Stored entries:
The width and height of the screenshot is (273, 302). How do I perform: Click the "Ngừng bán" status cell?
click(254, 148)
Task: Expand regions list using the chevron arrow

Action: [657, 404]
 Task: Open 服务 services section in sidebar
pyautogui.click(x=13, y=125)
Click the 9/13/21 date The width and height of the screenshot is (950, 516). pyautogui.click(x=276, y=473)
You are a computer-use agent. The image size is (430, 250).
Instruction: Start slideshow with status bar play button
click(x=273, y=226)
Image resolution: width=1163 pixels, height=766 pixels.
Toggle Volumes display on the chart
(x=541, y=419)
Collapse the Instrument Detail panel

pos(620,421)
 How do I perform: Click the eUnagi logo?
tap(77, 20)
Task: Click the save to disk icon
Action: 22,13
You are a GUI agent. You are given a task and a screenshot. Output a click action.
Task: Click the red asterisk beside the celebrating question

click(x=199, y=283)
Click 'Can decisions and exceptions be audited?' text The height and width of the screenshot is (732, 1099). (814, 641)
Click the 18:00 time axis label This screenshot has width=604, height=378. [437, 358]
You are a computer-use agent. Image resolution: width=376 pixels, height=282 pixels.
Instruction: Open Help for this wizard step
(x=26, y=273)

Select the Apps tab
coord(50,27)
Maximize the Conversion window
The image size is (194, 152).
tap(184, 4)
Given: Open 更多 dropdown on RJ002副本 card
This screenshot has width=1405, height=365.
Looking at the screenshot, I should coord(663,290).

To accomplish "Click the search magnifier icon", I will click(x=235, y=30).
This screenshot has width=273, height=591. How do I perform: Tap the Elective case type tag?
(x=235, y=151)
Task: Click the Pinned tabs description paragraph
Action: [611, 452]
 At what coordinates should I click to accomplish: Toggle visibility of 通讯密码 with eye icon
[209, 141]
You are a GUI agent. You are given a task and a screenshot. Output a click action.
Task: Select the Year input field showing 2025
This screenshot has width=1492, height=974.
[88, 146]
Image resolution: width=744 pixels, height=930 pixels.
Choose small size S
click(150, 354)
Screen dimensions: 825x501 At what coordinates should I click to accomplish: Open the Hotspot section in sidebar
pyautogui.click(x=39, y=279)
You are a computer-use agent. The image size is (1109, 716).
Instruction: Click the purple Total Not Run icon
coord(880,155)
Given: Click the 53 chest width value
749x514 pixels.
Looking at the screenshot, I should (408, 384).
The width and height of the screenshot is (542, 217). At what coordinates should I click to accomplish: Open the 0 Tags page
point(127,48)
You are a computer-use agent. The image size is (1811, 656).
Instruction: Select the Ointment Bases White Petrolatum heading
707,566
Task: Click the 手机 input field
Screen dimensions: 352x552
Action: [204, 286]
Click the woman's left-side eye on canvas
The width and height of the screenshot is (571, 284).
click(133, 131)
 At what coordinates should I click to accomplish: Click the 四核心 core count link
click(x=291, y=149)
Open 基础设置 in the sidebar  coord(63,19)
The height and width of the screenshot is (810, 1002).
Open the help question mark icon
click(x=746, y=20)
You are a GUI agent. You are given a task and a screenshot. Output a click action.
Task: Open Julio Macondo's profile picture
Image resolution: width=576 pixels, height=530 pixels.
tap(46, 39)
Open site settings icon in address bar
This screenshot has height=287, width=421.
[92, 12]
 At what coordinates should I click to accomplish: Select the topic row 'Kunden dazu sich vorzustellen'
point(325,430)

● Task objective
Filter the entries down to the lines containing "field". Copy each of those lines.

● Final answer
Task: Select the Year input field showing 2025
Task: Click the 手机 input field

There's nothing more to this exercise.